• **GOAL A**: Could you format the records in the stretch from the line containing "Viewport: 800px width, 775px" through the line containing "(x=121, y=421)" as a two-column CSV with the columns request and answer, one row per record? Put each value in one quoted field with line breaks turned into spaces, and leave the pictures out.

• **EXCERPTED TEXT**:

* * * * *

Kennedy, in Party Switch, Will Mount Independent Run for President

October 9, 2023 by Dan McCue
Kennedy, in Party Switch, Will Mount Independent Run for President
Presidential candidate Robert F. Kennedy, Jr. speaks during a campaign event at Independence Mall, Monday, Oct. 9, 2023, in Philadelphia. (AP Photo/Matt Rourke)

PHILADELPHIA — Robert F. Kennedy Jr., scion of a liberal and Democratic political dynasty, on Monday declared his intention to continue his pursuit of the White House as an independent candidate.

Speaking before a crowd of about 2,000 supporters outside the National Constitution Center in Philadelphia, a stone’s throw from the Liberty Bell and Independence Hall, Kennedy surprised no one with the announcement that had been teased for a week, but nevertheless drew enthusiastic applause from those in attendance.

* * * * *

• **GOAL B**: Which people are named in the Kennedy article?

• **SUPPLIED DATA**:
* * * * *

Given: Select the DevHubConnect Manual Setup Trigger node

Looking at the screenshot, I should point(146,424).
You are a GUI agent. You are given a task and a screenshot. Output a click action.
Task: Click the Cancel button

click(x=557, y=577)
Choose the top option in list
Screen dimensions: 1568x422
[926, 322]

* * * * *

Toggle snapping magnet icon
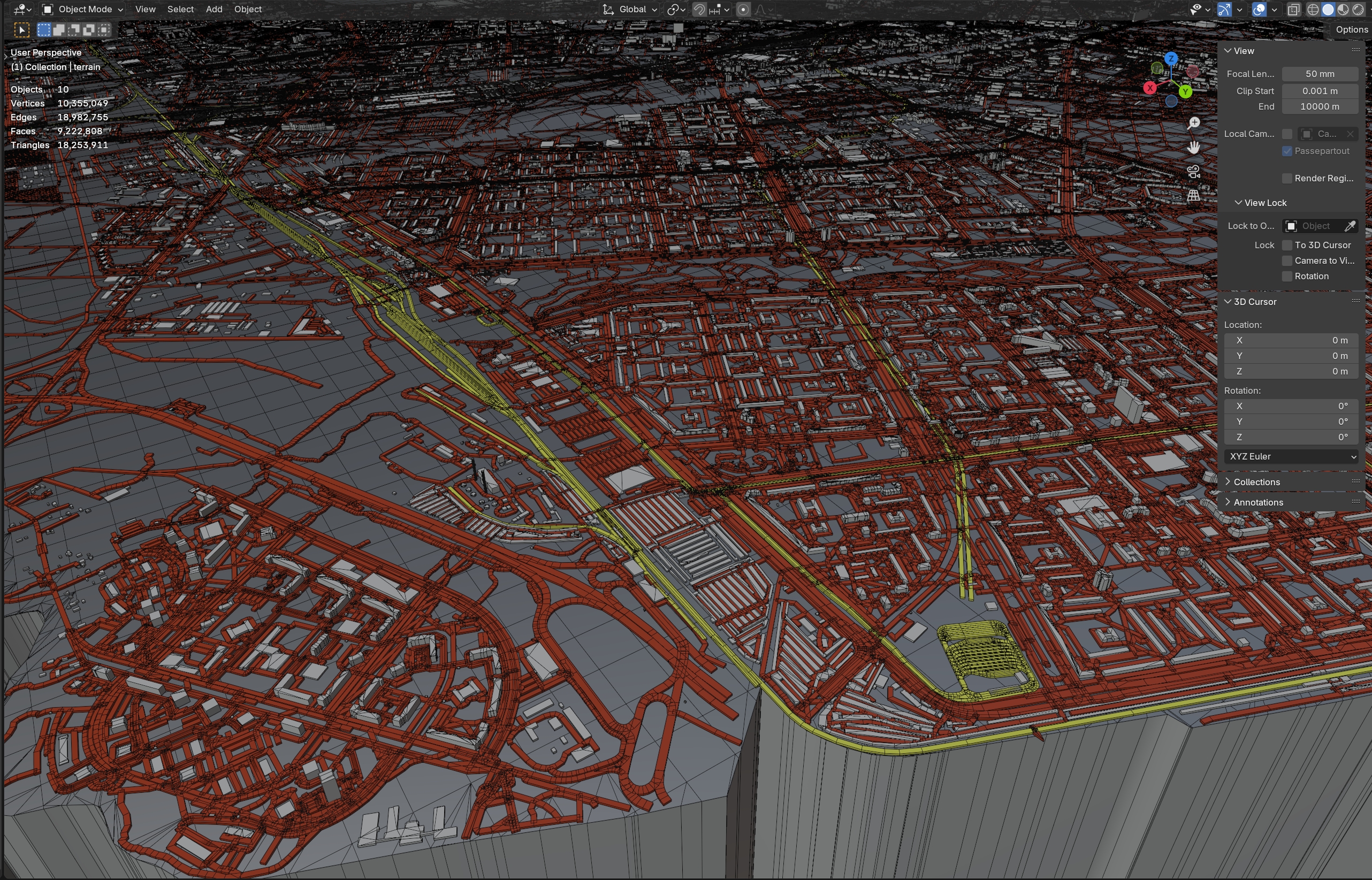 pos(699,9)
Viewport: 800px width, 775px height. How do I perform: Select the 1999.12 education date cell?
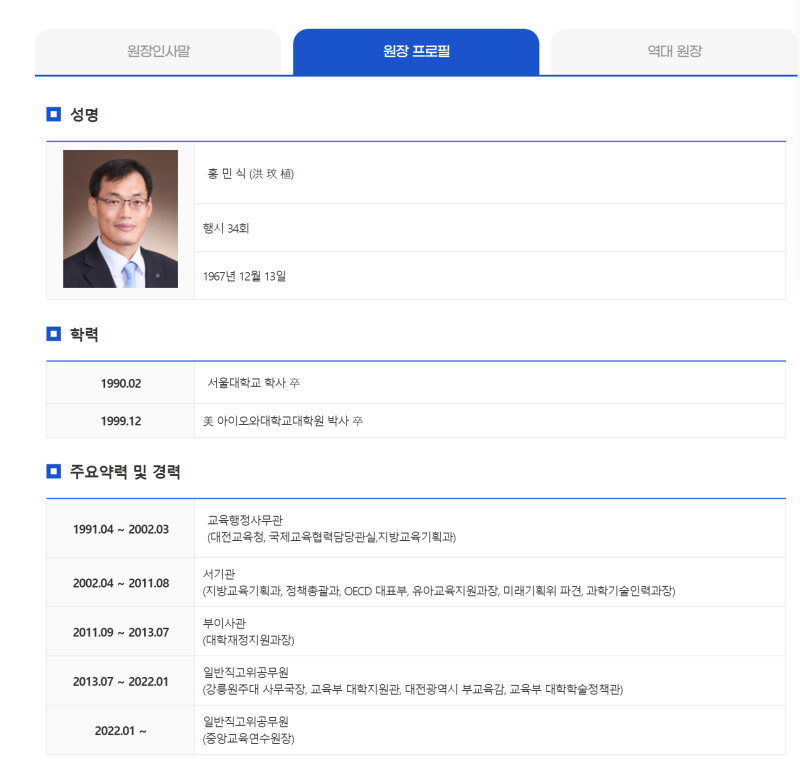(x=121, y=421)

* * * * *

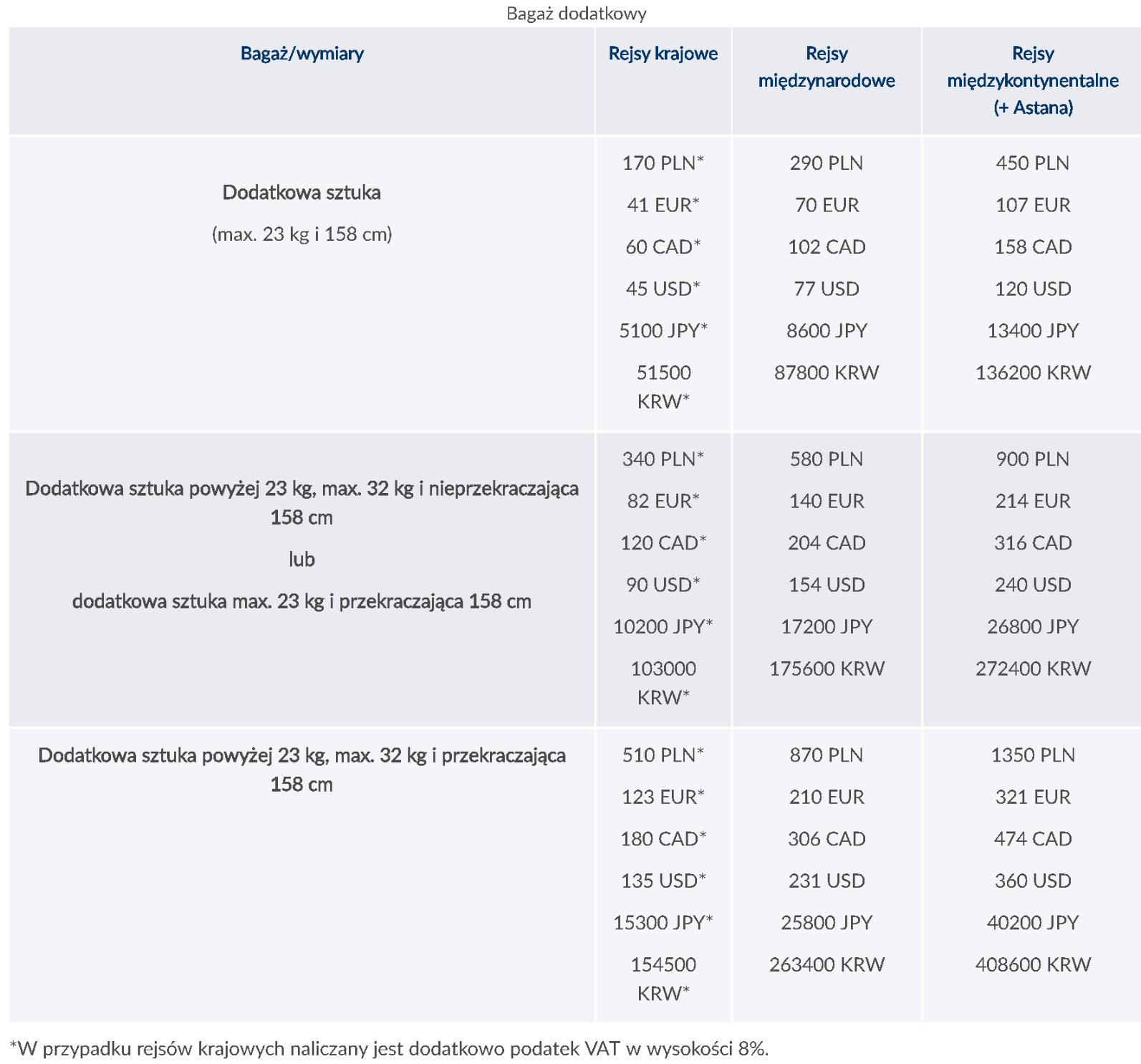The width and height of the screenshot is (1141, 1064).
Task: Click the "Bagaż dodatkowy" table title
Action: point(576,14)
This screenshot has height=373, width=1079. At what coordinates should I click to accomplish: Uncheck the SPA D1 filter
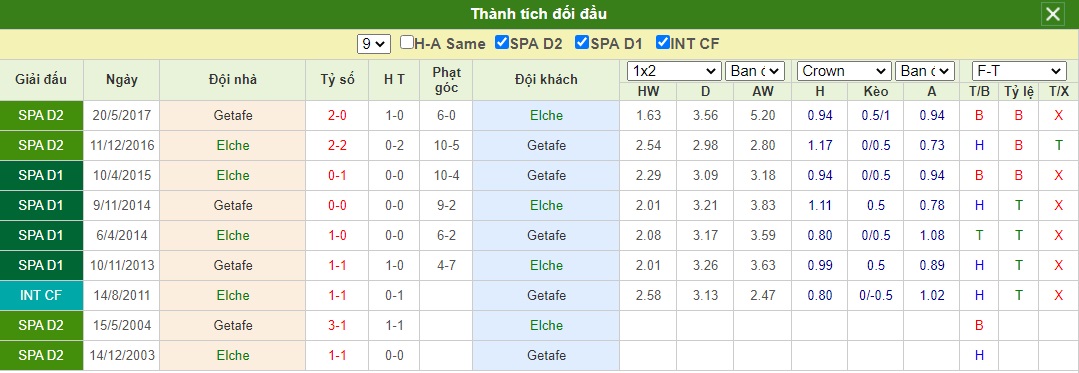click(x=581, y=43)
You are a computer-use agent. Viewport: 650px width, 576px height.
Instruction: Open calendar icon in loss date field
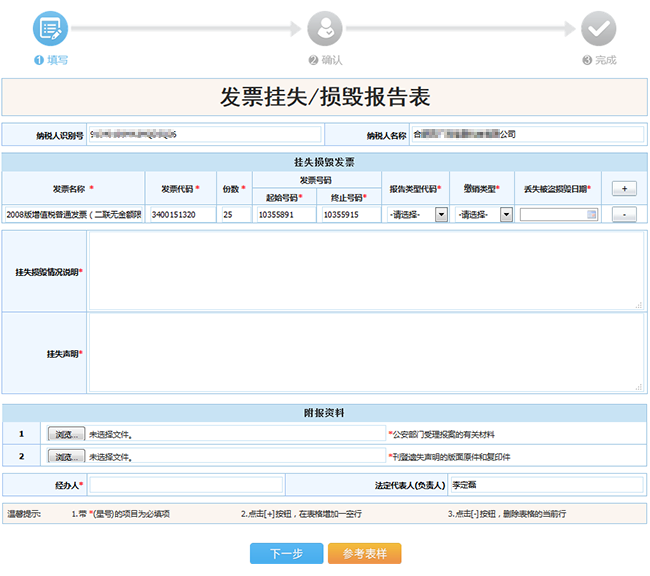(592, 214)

* * * * *

• **WORKED SOLUTION A**:
request,answer
"Viewport: 800px width, 775px height. How do I perform: Select the 1999.12 education date cell?","(x=121, y=421)"

• **WORKED SOLUTION B**:
Robert F. Kennedy Jr.
Dan McCue
Matt Rourke